Andy Diaz offre una disarmante dimostrazione di superiorità nel corso delle qualificazioni del salto triplo maschile dei campionati europei al coperto di Apeldoorn in Olanda, e si qualifica per la finale di domani sera 8 marzo con una prova quasi abbozzata dove, senza nemmeno chiudere il terzo balzo dove finisce in piedi, atterra a 16,74 e ottiene la seconda misura tra gli otto finalisti, tra cui il primo è l’altro azzurro Andrea Dallavalle con un buon 16,87 sempre al primo tentativo.

Appare chiaro più che mai, come previsto alla vigilia, che l’atto conclusivo della disciplina potrebbe essere solo una formalità per il saltatore italo cubano, ma certamente un ritrovato Dallavalle potrà puntare quantomeno a un podio molto prestigioso contrastato solo dal tedesco Max Hess, oggi terzo con 16.72 ma in stagione a 17.41, mentre tutti gli altri 5 finalisti che non hanno superato 16,50 non sembrano in grado di inserirsi nella lotta, ricordando anche come l’altro azzurro presente, Simone Biasutti, sia stato invece eliminato con un unico triplo balzo valido a 15,90.

Finale senza problemi anche per Larissa Iapichino nel salto in lungo donne, tornata peraltro alla rincorsa con 15 appoggi e preavvio, che ha bisogno però di due tentativi, nel secondo dei quali ottiene un buon 6.76 dopo il primo introduttivo di 6,55.

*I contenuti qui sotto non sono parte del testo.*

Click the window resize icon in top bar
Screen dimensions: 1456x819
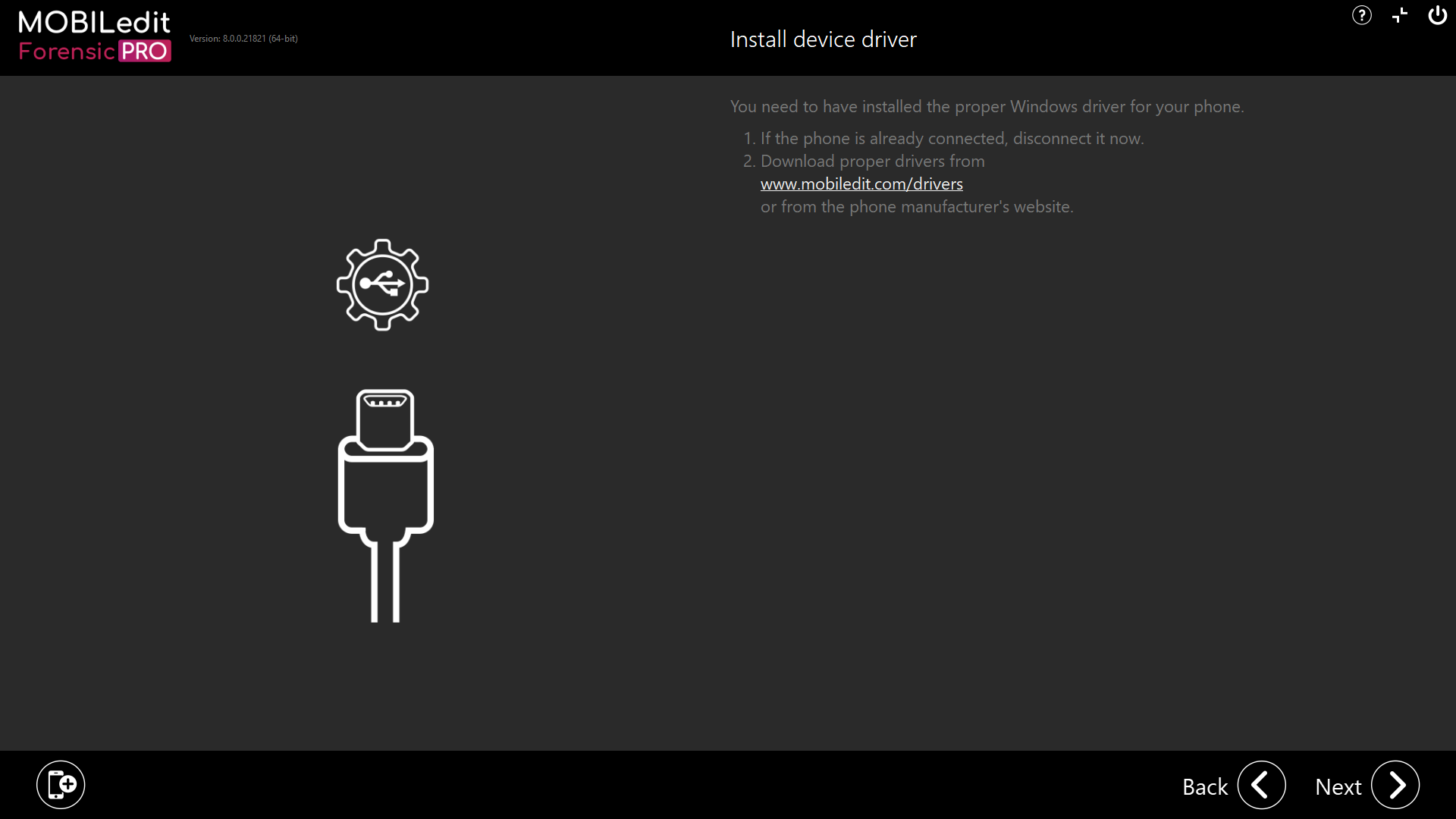click(x=1399, y=15)
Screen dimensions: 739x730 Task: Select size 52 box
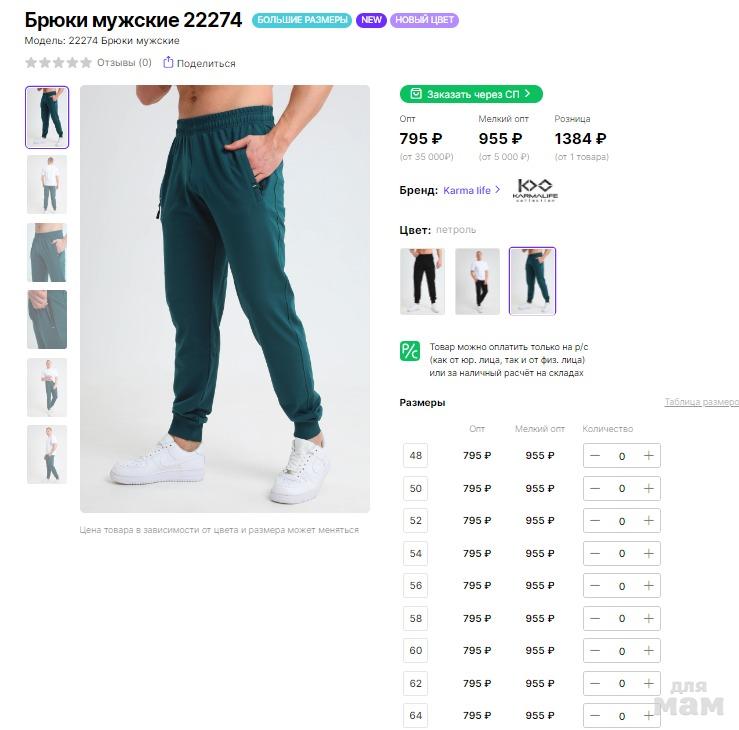click(x=416, y=521)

Molto competitivo il tasso tecnico delle atlete qualificate con la svizzera Annik Kalin prima tra le finaliste con 6.77, poi dietro a Larissa la tedesca Malaika Mihambo con 6.68 e la serba Milika Gardasevic con 6.67, per quelle che saranno presumibilmente le principali avversarie dell’azzurra nella lotta nella caccia al podio, ricordando come nell’occasione la saltatrice fiorentina sia ritornata alla vecchia rincorsa di 15 passi con preavvio, rispetto a quella sperimentata a inizio stagione di 17 partendo da ferma.

Nel primo turno degli 800 metri, al femminile grande prova di carattere da parte di Eloisa Coiro che approda direttamente alla semifinale grazie al secondo posto ottenuto con un grande spunto conclusivo nella sua batteria, dove chiude con il tempo di 2’04″09 dietro alla polacca Angelika Sarna prima con 2’03″91, mentre tra gli uomini si qualifica Catalin Tecuceanu anche lui favorito da un ottimo sprint finale con cui si piazza secondo in 1’48″10 dietro al croato Marino Bloudek davanti con 1’48″07, ma viene invece eliminato l’altro azzurro Giovanni Lazzaro quarto nella sua prova con 1’47″72.

Nelle batterie dei 400 metri, buona prestazione al femminile della primatista italiana al coperto Alice Mangione, che si qualifica per le semifinali grazie al secondo posto realizzato con 52″20, mentre viene eliminata ma con grande onore in quanto realizza il proprio personale di 52″40, Alessandra Bonora, la quale finisce terza nella sua gara perdendo l’accesso al turno successivo per soli 2 centesimi.

Tra gli uomini Luca Sito è fuori non andando oltre la quarta posizione nella sua batteria con 46″67.

Nelle semifinali dei 60 ostacoli, fuori tra le donne sia Elisa Di Lazzaro che ripete in ogni caso il buon 8″05 di ieri in batteria, così come Giada Carmassi che invece si peggiora con 8″04 rispetto al suo nuovo personale di ieri di 7″98, mentre al maschile Lorenzo Simonelli conferma la sua condizione approssimativa per via del recente infortunio, e chiude al quinto posto nella sua gara con 7″60, non lontano comunque dalla possibile qualificazione alla finale realizzata con l’ultimo tempo di ripescaggio dallo spagnolo Abel Jordan, con 7″58.

Sulla pedana del salto in alto donne niente da fare per Idea Pieroni che paga forse l’emozione del debutto in una grande competizione internazionale, e commette un errore alla misura d’ingresso di 1.75, per poi non riuscire a superare 1,89 nell’ultima prova disponibile.

Fiato sospeso e massima attenzione nel programma serale a partire dalle 20,34 con l’attesissima finale del lungo maschile con Mattia Furlani, ma ci saranno anche le semifinali dei 400 metri donne con Alice Mangione.